Dono de uma escola de windsurfe nas margens da represa, o empresário de 44 anos começou a cruzar o reservatório em um barco para poupar seu tempo. Logo a notícia se espalhou e a vizinhança quis tirar proveito. Hoje, ele leva não só os filhos, mas outras oito crianças. São duas viagens: a primeira, às 6h30, vai rumo à margem mais distante, onde uma van espera pelos estudantes que vão encarar 20 minutos de asfalto. A outra sai às 6h50 e demora os ínfimos cinco minutos citados acima. O custo é rateado pelos pais, que pagam R$ 200 mensais pelo transporte. "Alguns pais e mães iam até a escola e voltavam, ficavam o dobro do tempo no trânsito. Agora, todos ganharam quase uma hora e meia por dia, tempo que a maioria usa para fazer outra atividade", diz Munhoz. Tal como ele e os pais de seus passageiros, muitos motoristas tiveram de rever suas rotinas por causa dos congestionamentos que travam os centros urbanos brasileiros - especialmente nos horários de pico.

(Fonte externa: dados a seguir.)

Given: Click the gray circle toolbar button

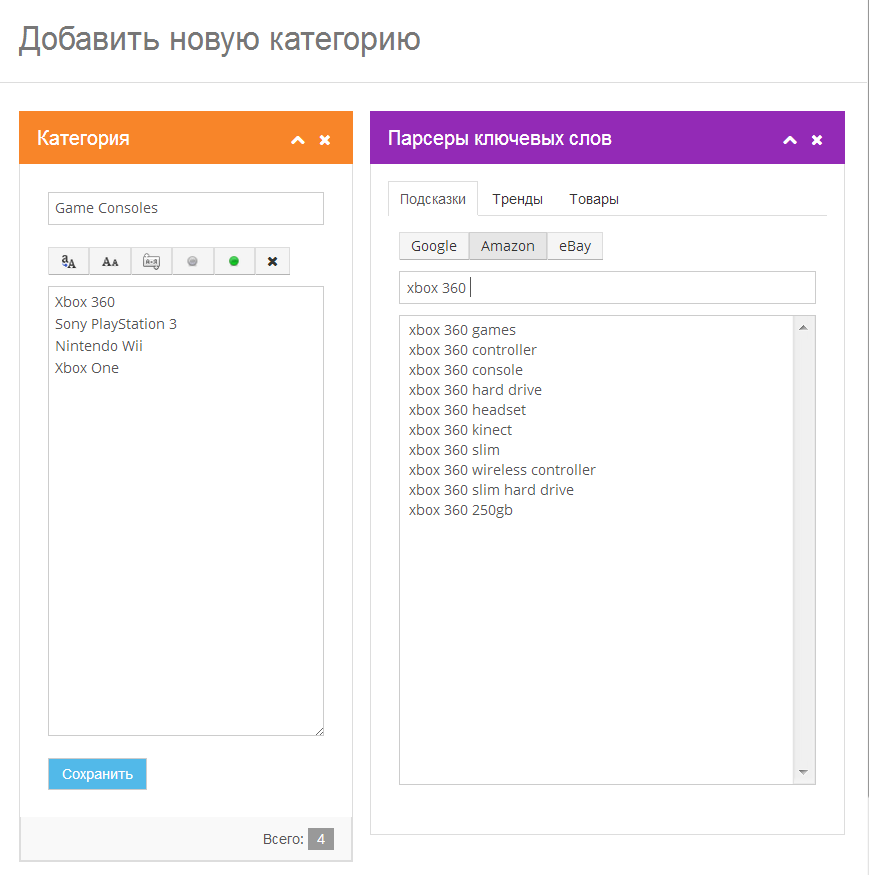Looking at the screenshot, I should tap(192, 261).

Eduardo Ariel Grunewald é um exemplo. O administrador de empresas trocou "uma hora e meia de locomoção por meia hora de locomoção e uma de qualidade de vida", como define. Distante 23 km de seu trabalho, Eduardo saía de casa às 7 horas para conseguir chegar às 8h30 no escritório. Ele não estava só na peregrinação. Na cidade de São Paulo, 23% da população gasta mais de uma hora para ir trabalhar. No Rio, o percentual chega a 22%; 13,2% em Belo Horizonte; 12,7% em Recife; e 12,2% em Salvador - segundo o Instituto de Pesquisa Econômica Aplicada (Ipea).
Apesar de odiar engarrafamentos, ele nunca cogitou mudar de emprego ou de casa. "Quando não tinha de visitar clientes, preferia até pegar metrô ou trem. Mas o número de estações aumentou e a quantidade de vagões, não. Aí, ficou muito cheio e desisti", conta. Em seu veículo, certa vez, levou 2 horas e 50 minutos para se deslocar. Foi o estopim para reorganizar sua vida: começou a sair de casa às 6h10 e usar o tempo livre, após deixar os filhos na escola, para ir ao parque Villa-Lobos. Lá, junto a outros madrugadores, ele corre.
Além dos efeitos físicos, o engarrafamento pode causar estresse e aumentar a agressividade do condutor. Para não correr o risco de ser pego pela irritação, o técnico em eletrônica Murilo Rodrigues prefere dormir! Ele sempre teve de madrugar para não perder a hora. Porém, no decorrer dos anos, precisou colocar o despertador para tocar cada vez mais cedo. "Se saio de casa às 6h30, chego às 8h15, 8h20. Não bato cartão, mas não é legal. O pessoal começa a fazer piada", conta.
Para evitar as brincadeiras, ele se levanta às 5 horas, toma banho, pendura a camisa no cabide para não amassar e parte de carro do município de Barueri para a zona sul de São Paulo. Passados 45 minutos, na rua ainda deserta da empresa, ele reclina o encosto do banco, tira os sapatos, se acomoda com os pés sobre o painel e... cochila.
Murilo prefere dormir uma hora no carro a ter que dirigir durante 1h50. Agora leva 45 minutos. Ao menos Murilo, Eduardo e Ricardo escolheram quais hábitos mudar. Marilisa Mira não teve opções. Quando conheceu o marido, Daniel Ramos, ele já morava em Guarulhos, para onde tinha se mudado por não suportar a ideia de enfrentar 45 minutos de trânsito pesado antes de encarar a estafante rotina de controlador de voo, no aeroporto de Cumbica. O casamento não o fez rever a decisão, apesar de Marilisa insistir na ideia. "Não gosto da cidade, não me sinto à vontade... Preferia encarar uma hora de trânsito todos os dias. Mas admito que, com os horários malucos de nossas escalas, é bom estar a dez minutos do aeroporto", conta ela, que compartilha a mesma profissão. Enquanto o relógio não para - e o trânsito só piora - cada um dá o seu jeito de, também, não ficar parado.